Exercise instructions: Please extract, word for word, the lines of the entries from the one containing "Expand the Save as type dropdown" through the end of the entries, both ends included. Leave the pictures out of your answer.

Entries on target coordinates
▼▼▼
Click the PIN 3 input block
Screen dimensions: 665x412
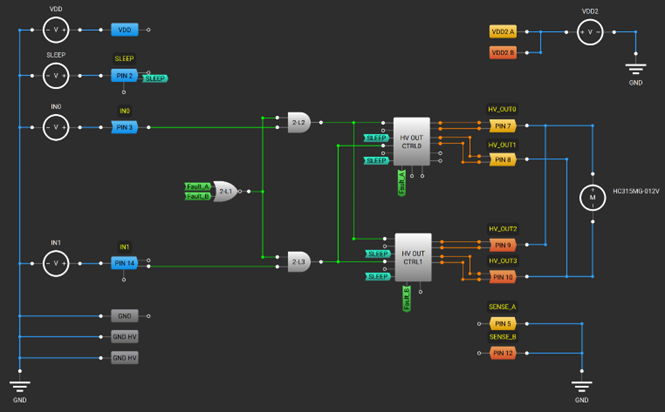point(124,127)
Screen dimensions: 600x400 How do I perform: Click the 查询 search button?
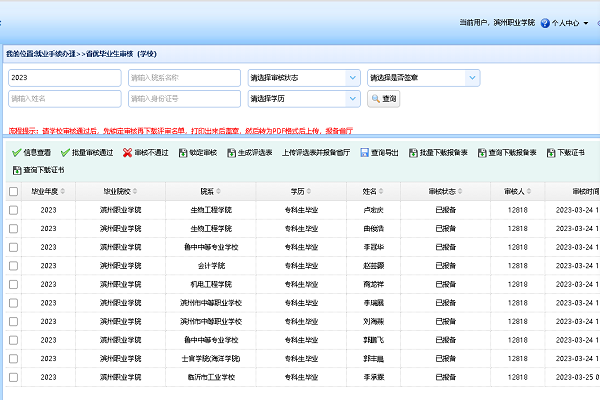click(x=384, y=99)
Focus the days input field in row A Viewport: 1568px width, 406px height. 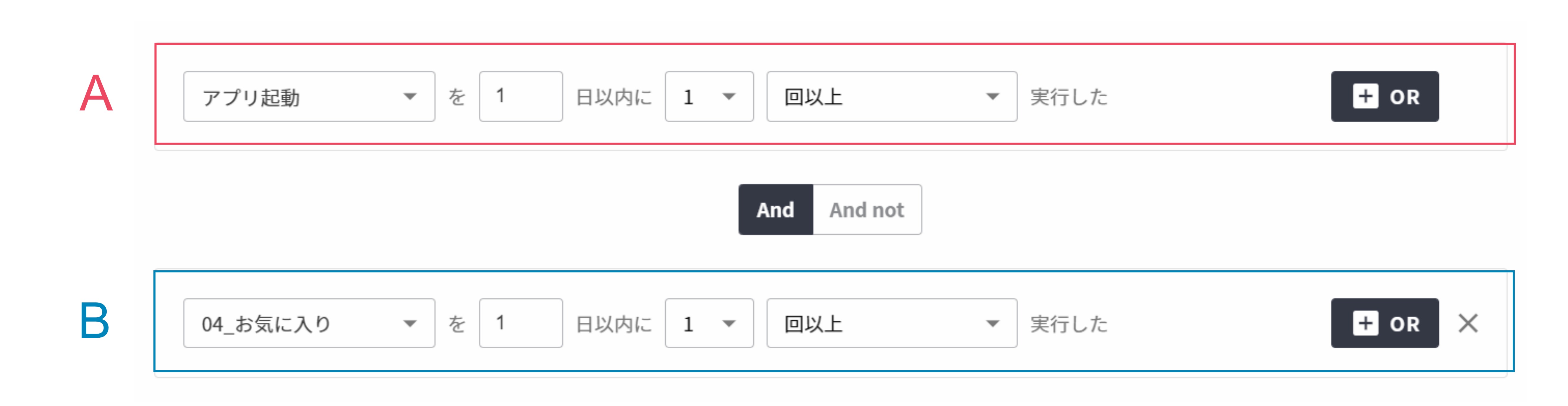(x=520, y=96)
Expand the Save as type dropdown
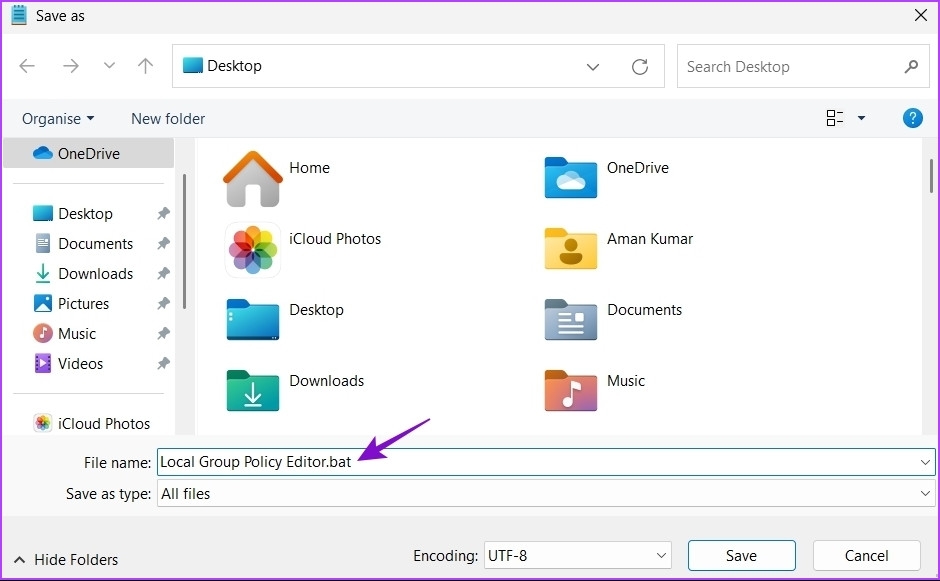 [928, 493]
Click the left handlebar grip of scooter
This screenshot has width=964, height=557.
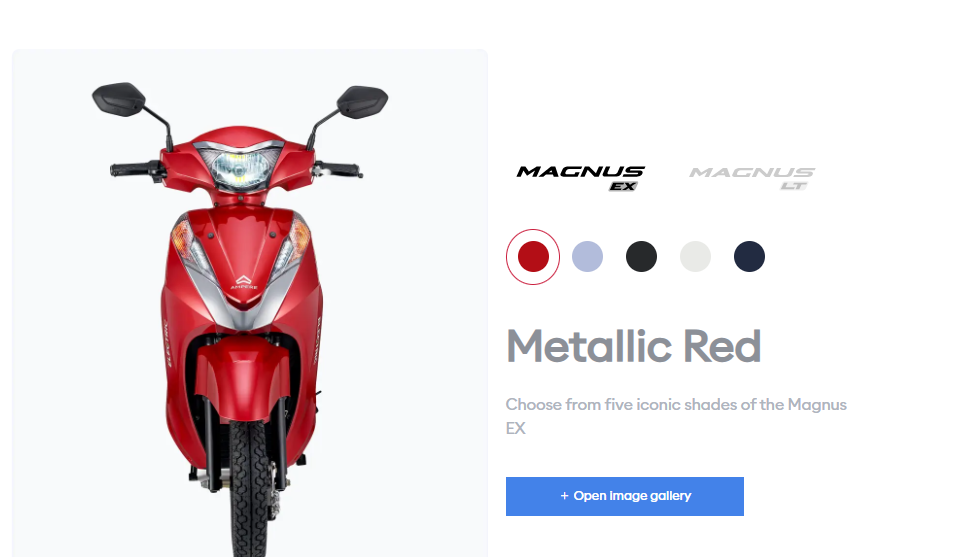click(130, 169)
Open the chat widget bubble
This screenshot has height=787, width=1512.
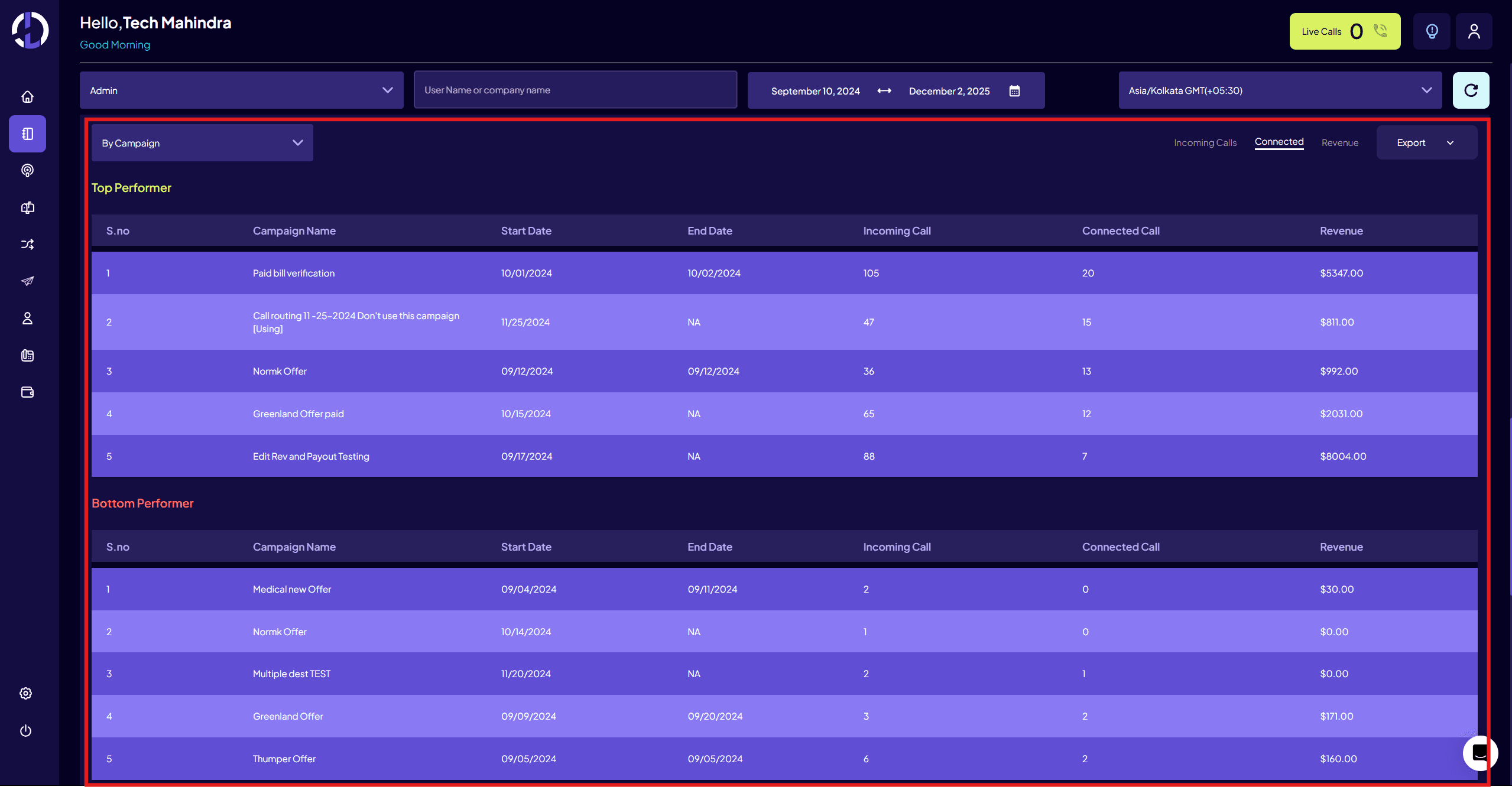(1479, 753)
▲▲▲
Exercise answer:
Expand the Save as type dropdown
 [928, 493]
Click the left handlebar grip of scooter
This screenshot has width=964, height=557.
click(130, 169)
Open the chat widget bubble
This screenshot has height=787, width=1512.
(1479, 753)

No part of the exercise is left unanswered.